Are SpongeBob and Patrick both Village Idiots in this episode? Are they both Divine Children? Are they their normal archetypes (SpongeBob = Divine Child; Patrick = Village Idiot), which DO have some overlap? It doesn’t matter so much; the takeaway is that while they both act similarly (not for nothing does Squidward refer to them both as “barnacleheads,” indicating he sees them as essentially the same type of character), they both act in contrast to Squidward, who runs through the classic “Know-It-All” sequence. His own pride gets him into this mess in the first place, and his hubris — the way he flaunts his ignorance about the Magic Conch, and makes fun of SpongeBob and Patrick for doing nothing — ends up turning the gods against him. Why else would things turn out the way they do? Squidward asked for it, as he (almost) always does. In that sense, this is a story straight out of Greek mythology, about the danger of provoking the gods. (The Greeks basically invented the Fool archetype, after all.)

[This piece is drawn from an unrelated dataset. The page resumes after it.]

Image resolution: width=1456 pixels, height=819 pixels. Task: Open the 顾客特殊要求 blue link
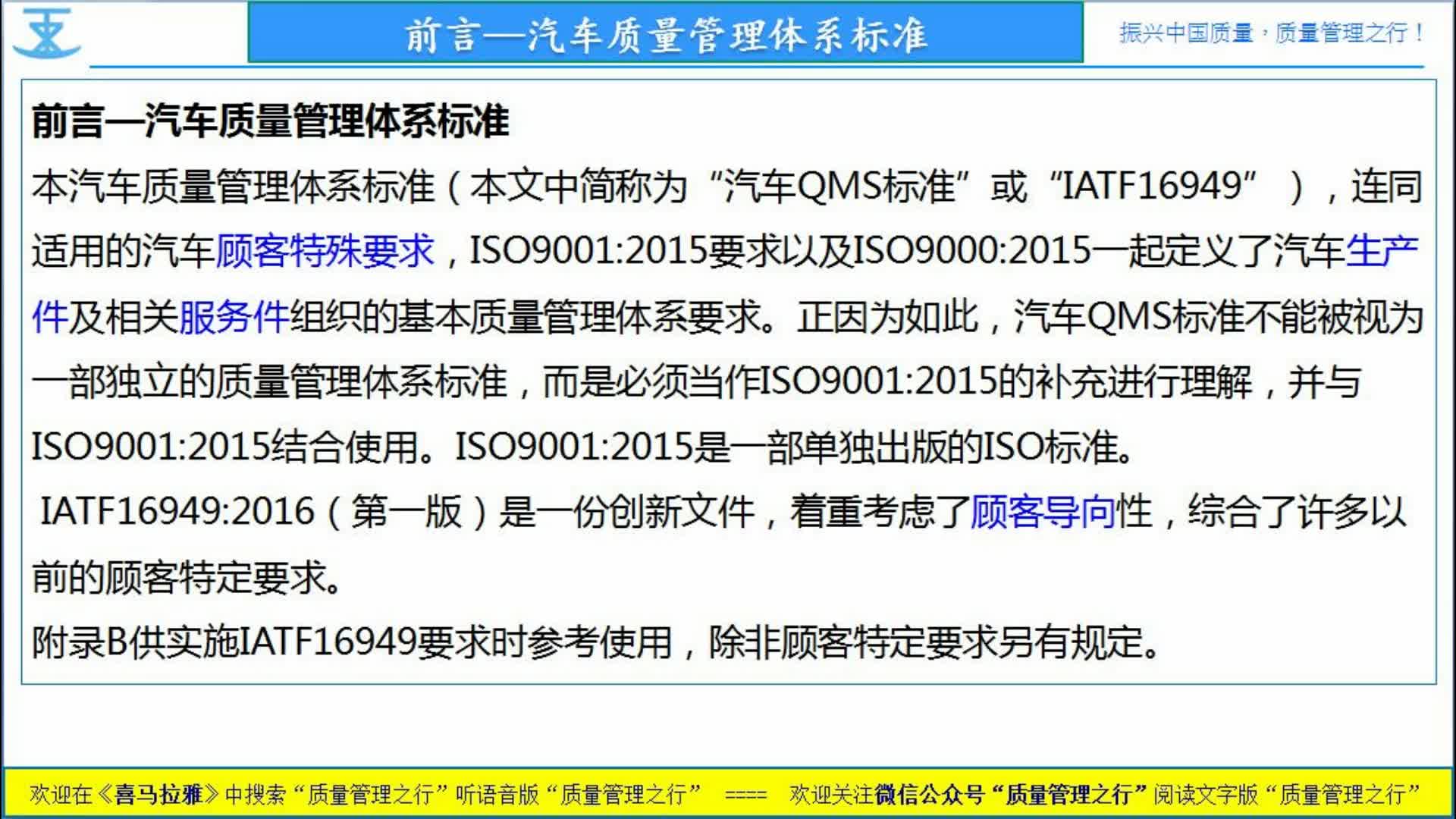click(x=325, y=251)
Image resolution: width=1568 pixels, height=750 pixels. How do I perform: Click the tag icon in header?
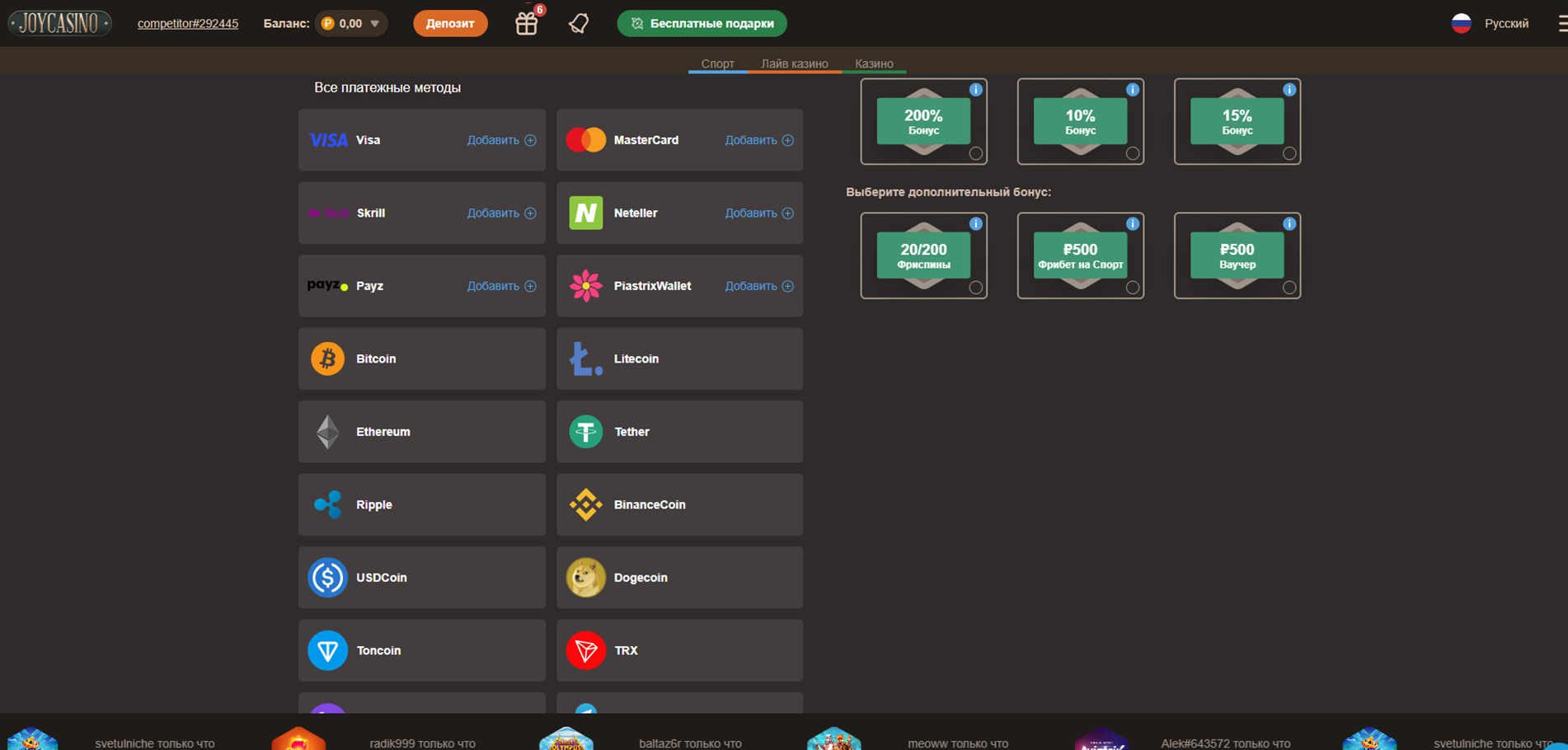click(579, 24)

When next we meet (Thursday), we’ll begin with my showing you a short clip from a film. Your job will be to identify the major archetype(s).

Hitchcock: Today we had a really great conversation about the use of shadows, angles, and camera movement in Shadow of a Doubt. We looked at several scenes from the movie (the introductory shots of Uncle Charlie, the introductory shots of little Charlie, the close up of Uncle Charlie’s “I hate women” speech, and the sequence from little Charlie’s arrival home from church to Uncle Charlie pacing upstairs, looking out the window at little Charlie).

We talked a lot about the use of shadow in each of these scenes – how light and dark are used to portray and suggest the motives and internal workings of the characters. We also talked about camera movement, positioning and angles, and how this added value or dimension to each scene (especially in the sequence of Uncle Charlie moving up the stairs, where all three of these things add up to a complex moment in which we see a power struggle and witness a major plot point).

In terms of terminology, make sure you add “dutch (or canted) angle” to your list – this is when the frame seems tilted (it’s not parallel to the ground). The best example of this from Shadow is when we cut to Uncle Charlie pacing in little Charlie’s room. More on this to come.

While there is no homework for Thursday, please keep all of the things we discussed today in mind, especially if you find yourself watching a movie or a tv show (or even a commercial) – try to make similar observations for practice.

On Thursday, we will begin to watch Notorious. The response paper will ask you to look specifically at the issues we discussed today, so be ready.

Siren: Working on February copy, which was due today. We set up a Dropbox account which we’re sharing with the Media Department, and which we’ll begin using for all future copy/art.

Daily Prompt: Today your notebooks were checked and we had a class reading. We will have an activity on Thursday, and four new entries are due next Tuesday, as usual.

Bookbinding:

7th Grade: 

Survey: CNF: No class today because of LAVA rehearsal.